Suppose the following conditions hold true:
(1) The function $f$ is analytic and contractive in the open unit disk.
(2) $f(0)=0$.
(3) $\exists z_1 \ne z_2 \in B(0,1)$, $|z_1|=|z_2|$, $f(z_1)=f(z_2)$.
Prove that $|f(z_1)|=|f(z_2)| \leqslant |z_1|^2=|z_2|^2$.
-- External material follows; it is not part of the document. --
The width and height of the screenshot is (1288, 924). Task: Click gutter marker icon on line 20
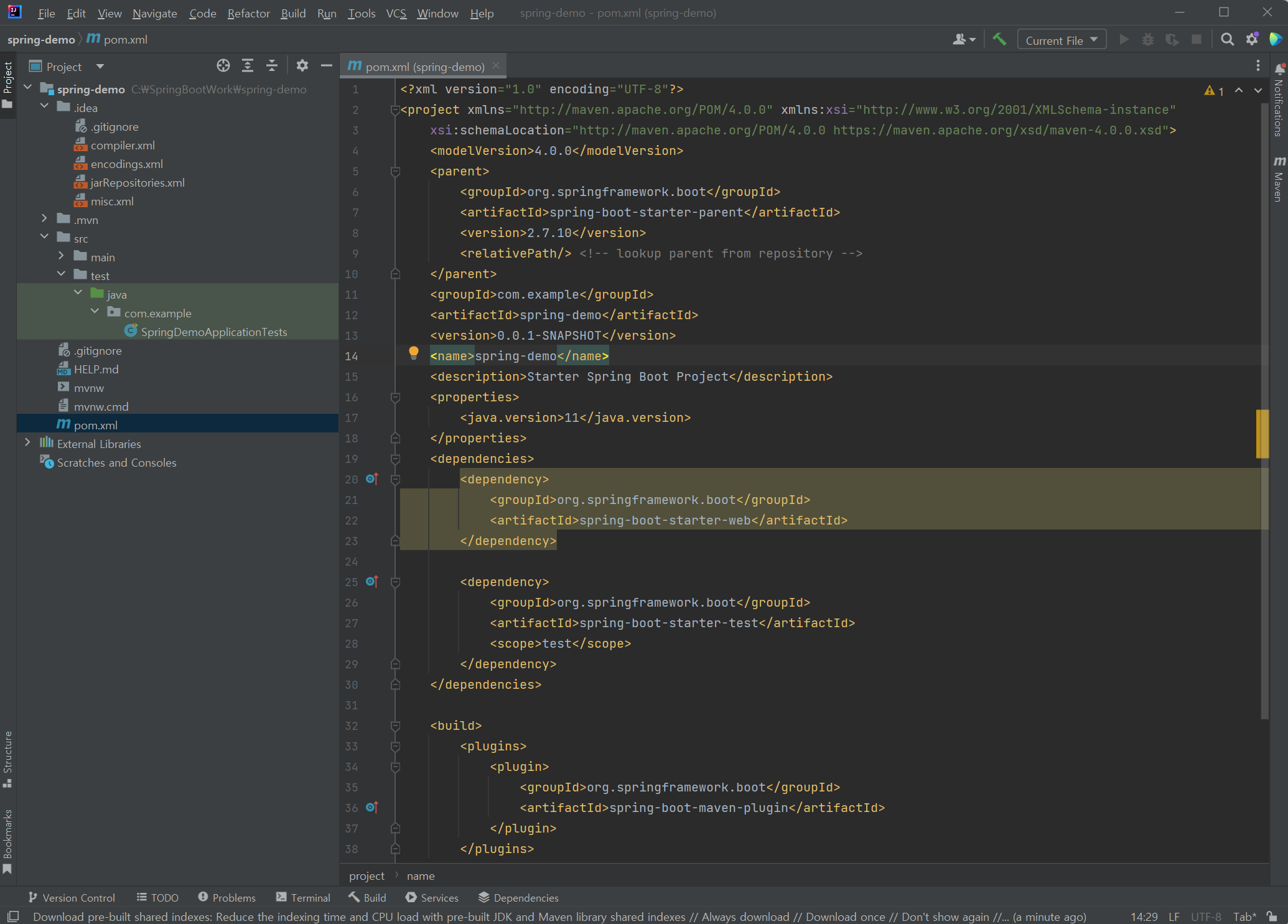point(372,478)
Let $f(z_1)=f(z_2)=y$; by hypothesis we know $|f(z)| <1, z \in \mathbb D$ (and actually $|f(z)| \le |z|$ since $f(0)=0$ but that would help directly only if we knew that $f'(0)=0$) so in general we proceed as follows:
Let $g(z)=\frac{f(z)-y}{1-\bar y f(z)}:\frac{(z-z_1)(z-z_2)}{(1-\bar z_1 z)(1-\bar z_2 z)}$
Since $f(z_1)=f(z_2)=y$, it follows that $g$ is also analytic in the unit disc and since $|f(z)| < 1$ the first term $|\frac{f(z)-y}{1-\bar y f(z)}| \le 1$, while $|\frac{(z-z_1)(z-z_2)}{(1-\bar z_1 z)(1-\bar z_2 z)}| \to 1 , |z| \to 1$ so by maximum modulus $|g(z)| \le 1, |z| <1$ by the usual methods (for every $\epsilon >0$ there is $r(\epsilon), |\frac{(z-z_1)(z-z_2)}{(1-\bar z_1 z)(1-\bar z_2 z)}| \ge 1-\epsilon, 1> r=|z| > r(\epsilon)$ etc)
This means $|g(0)| \le 1$ so using finally that $f(0)=0$ we get:
$|f(z_1)|=|y| \le |z_1||z_2|=|z_1|^2$ so we are done!